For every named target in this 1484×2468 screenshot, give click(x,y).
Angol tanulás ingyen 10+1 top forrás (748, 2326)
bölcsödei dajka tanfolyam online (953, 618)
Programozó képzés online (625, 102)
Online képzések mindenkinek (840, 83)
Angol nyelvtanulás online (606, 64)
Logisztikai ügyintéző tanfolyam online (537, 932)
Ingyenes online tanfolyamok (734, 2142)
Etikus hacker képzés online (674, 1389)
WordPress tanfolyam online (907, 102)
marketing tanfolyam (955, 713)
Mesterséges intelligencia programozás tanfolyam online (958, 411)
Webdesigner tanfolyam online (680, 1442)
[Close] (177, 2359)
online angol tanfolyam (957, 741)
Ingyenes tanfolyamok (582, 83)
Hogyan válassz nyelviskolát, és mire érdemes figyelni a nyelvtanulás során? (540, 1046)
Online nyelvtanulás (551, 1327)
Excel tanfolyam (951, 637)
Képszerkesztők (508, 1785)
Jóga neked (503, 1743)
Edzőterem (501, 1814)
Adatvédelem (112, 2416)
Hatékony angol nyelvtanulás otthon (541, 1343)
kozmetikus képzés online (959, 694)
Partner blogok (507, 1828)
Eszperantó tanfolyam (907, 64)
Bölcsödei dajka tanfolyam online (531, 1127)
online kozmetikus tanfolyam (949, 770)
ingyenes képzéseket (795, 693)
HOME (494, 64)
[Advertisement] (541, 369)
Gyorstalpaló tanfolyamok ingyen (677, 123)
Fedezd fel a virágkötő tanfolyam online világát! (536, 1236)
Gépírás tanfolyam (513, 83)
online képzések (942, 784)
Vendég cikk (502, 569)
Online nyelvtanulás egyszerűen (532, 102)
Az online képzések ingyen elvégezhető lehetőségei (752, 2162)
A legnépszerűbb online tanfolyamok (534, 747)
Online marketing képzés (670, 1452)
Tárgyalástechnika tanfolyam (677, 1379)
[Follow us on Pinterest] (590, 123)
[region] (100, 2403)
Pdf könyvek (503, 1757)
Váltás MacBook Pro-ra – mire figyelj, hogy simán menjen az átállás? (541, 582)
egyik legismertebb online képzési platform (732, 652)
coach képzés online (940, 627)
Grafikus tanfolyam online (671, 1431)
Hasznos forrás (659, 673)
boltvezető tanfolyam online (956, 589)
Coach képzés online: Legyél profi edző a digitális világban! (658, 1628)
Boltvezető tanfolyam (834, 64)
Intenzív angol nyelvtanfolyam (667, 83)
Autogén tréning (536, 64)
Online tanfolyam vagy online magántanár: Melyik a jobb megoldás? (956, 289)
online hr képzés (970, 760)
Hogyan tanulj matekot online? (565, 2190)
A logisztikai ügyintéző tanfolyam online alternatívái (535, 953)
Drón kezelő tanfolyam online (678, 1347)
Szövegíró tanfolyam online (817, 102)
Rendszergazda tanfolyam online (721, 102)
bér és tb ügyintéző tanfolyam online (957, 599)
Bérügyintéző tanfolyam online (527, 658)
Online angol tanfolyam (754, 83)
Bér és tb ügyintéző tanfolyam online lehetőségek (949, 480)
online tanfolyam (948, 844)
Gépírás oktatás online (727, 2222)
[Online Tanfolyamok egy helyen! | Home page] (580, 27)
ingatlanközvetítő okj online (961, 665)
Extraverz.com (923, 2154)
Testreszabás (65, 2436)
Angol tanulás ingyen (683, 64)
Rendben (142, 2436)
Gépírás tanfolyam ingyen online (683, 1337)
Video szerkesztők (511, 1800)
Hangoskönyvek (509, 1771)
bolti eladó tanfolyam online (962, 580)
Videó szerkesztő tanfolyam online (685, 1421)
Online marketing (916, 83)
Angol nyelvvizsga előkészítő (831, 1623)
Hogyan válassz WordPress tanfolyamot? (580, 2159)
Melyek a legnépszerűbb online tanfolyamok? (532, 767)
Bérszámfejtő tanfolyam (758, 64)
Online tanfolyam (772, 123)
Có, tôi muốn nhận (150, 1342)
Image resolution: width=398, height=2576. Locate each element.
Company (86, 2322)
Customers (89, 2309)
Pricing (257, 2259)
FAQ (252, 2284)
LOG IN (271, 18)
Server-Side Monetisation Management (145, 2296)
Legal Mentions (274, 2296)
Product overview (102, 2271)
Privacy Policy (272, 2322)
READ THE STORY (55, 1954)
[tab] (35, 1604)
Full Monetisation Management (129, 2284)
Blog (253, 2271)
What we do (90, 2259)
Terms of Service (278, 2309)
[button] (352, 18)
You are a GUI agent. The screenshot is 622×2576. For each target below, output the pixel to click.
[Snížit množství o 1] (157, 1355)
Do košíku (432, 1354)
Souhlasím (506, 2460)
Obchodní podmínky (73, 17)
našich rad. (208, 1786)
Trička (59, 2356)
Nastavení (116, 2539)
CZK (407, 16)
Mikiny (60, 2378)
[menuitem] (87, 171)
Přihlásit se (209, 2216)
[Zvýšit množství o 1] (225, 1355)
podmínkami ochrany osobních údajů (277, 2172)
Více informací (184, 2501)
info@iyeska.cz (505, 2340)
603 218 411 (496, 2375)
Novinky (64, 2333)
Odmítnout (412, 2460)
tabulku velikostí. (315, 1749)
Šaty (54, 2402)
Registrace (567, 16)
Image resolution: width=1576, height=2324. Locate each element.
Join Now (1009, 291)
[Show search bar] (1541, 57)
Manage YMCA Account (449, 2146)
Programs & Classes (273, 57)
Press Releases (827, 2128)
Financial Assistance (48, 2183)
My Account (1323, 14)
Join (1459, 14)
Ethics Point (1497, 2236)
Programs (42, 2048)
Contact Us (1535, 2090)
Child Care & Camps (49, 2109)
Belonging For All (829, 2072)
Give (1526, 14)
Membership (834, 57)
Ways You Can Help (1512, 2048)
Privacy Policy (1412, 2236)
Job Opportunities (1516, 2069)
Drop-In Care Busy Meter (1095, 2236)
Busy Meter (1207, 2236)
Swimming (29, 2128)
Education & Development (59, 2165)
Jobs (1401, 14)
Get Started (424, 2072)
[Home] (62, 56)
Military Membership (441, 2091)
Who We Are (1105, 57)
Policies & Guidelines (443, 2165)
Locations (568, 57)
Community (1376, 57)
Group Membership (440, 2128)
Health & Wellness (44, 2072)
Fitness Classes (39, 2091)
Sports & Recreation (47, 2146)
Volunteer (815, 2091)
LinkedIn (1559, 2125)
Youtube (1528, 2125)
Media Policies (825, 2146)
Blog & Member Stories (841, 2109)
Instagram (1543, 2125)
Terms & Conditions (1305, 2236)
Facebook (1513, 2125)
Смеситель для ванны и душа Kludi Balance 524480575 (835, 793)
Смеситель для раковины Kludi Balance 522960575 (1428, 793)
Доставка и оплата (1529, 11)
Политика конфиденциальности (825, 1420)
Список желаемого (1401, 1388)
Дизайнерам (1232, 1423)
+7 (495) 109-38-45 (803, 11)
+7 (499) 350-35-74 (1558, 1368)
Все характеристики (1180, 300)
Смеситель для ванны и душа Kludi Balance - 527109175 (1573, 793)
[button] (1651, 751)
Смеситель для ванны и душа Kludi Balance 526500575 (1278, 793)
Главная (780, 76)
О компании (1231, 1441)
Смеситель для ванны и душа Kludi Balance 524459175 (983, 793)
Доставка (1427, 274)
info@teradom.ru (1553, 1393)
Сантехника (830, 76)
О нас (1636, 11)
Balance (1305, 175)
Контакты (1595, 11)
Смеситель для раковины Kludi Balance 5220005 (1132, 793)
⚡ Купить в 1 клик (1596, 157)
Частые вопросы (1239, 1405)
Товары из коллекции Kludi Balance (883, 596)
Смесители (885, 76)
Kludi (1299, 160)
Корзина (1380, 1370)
+ + +
* WHAT NEEDS TO BE DONE:
Copy out the lines above exactly, beginning at the one that contains "Video szerkesztők (511, 1800)" and ending at the one that contains "Có, tôi muốn nhận (150, 1342)".

* ANSWER TO THE PROBLEM:
Video szerkesztők (511, 1800)
Hangoskönyvek (509, 1771)
bolti eladó tanfolyam online (962, 580)
Videó szerkesztő tanfolyam online (685, 1421)
Online marketing (916, 83)
Angol nyelvvizsga előkészítő (831, 1623)
Hogyan válassz WordPress tanfolyamot? (580, 2159)
Melyek a legnépszerűbb online tanfolyamok? (532, 767)
Bérszámfejtő tanfolyam (758, 64)
Online tanfolyam (772, 123)
Có, tôi muốn nhận (150, 1342)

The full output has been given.